[Directions]
What is needed is the full listing written out exactly, minus the pictures.

[Record set]

========================================================================

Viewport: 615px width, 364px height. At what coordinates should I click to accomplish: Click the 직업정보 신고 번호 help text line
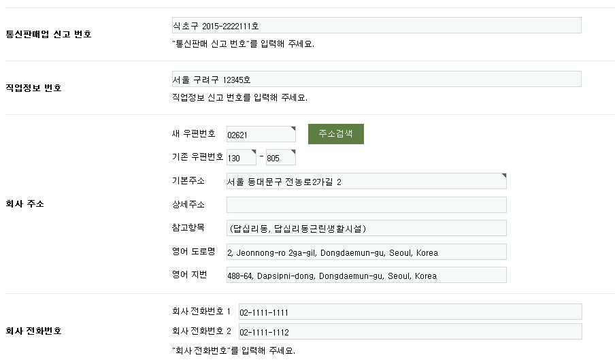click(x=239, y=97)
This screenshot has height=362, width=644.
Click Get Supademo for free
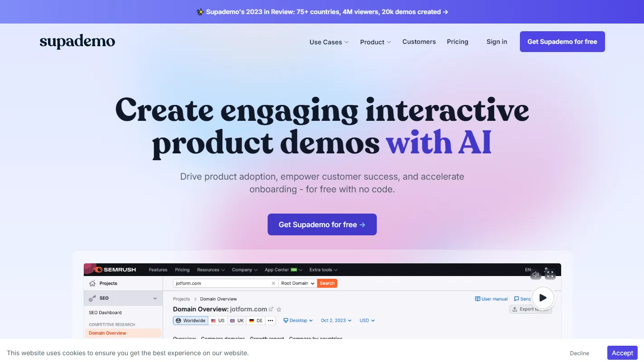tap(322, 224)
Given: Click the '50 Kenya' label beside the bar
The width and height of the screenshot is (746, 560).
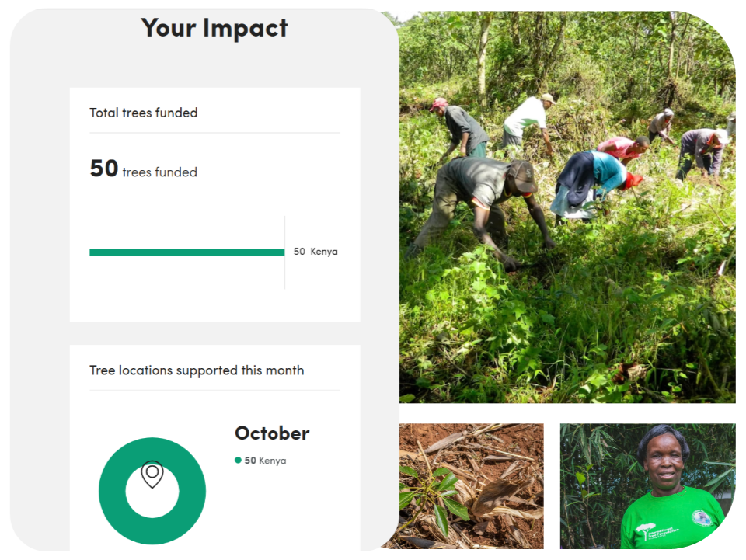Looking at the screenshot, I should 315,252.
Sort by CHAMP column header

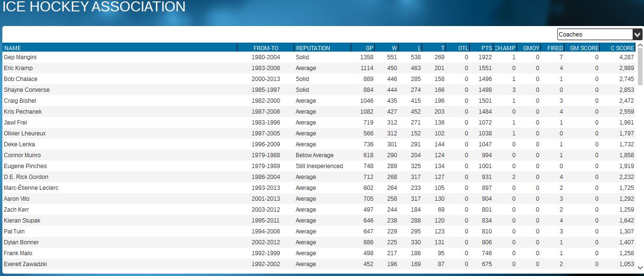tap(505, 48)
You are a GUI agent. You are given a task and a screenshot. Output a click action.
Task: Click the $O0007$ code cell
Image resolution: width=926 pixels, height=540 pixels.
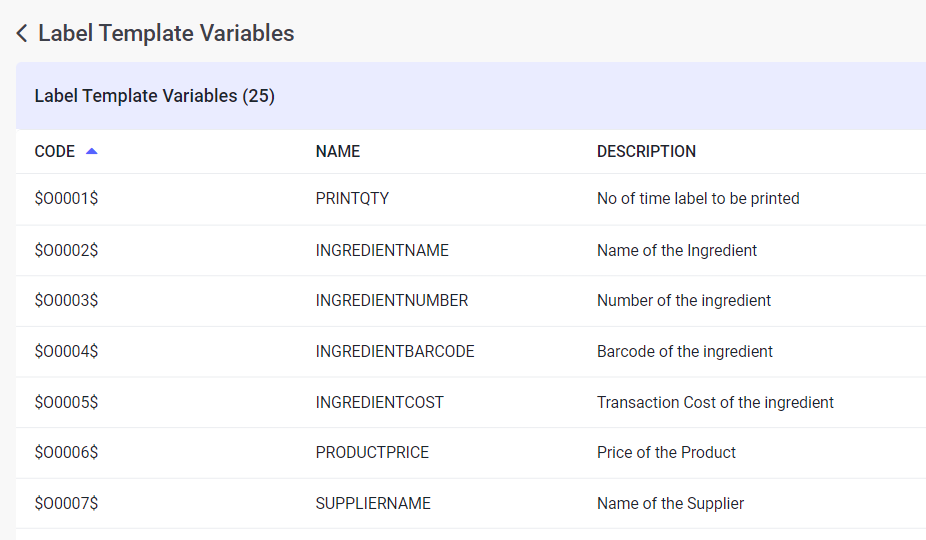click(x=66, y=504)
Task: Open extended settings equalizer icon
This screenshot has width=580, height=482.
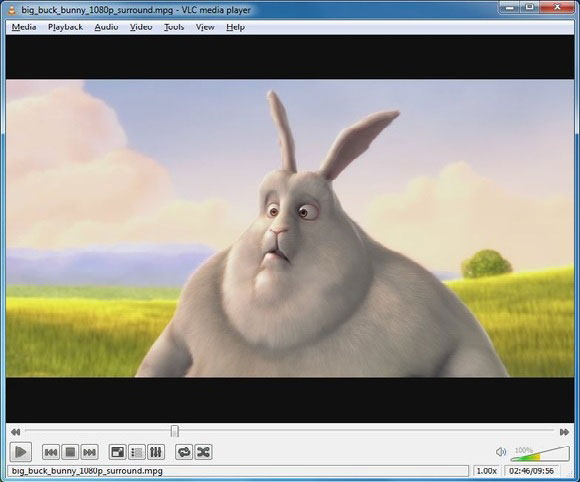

========================================================================

[Final answer]
Viewport: 615px width, 364px height. At what coordinates should I click to accomplish: Click the 직업정보 신고 번호 help text line
click(x=239, y=97)
This screenshot has height=362, width=644.
Click Get Supademo for free
tap(322, 224)
Given: Click the '50 Kenya' label beside the bar
The width and height of the screenshot is (746, 560).
Looking at the screenshot, I should 315,252.
Sort by CHAMP column header

tap(505, 48)
You are a GUI agent. You are given a task and a screenshot. Output a click action.
Task: Click the $O0007$ code cell
Image resolution: width=926 pixels, height=540 pixels.
click(x=66, y=504)
Task: Open extended settings equalizer icon
This screenshot has width=580, height=482.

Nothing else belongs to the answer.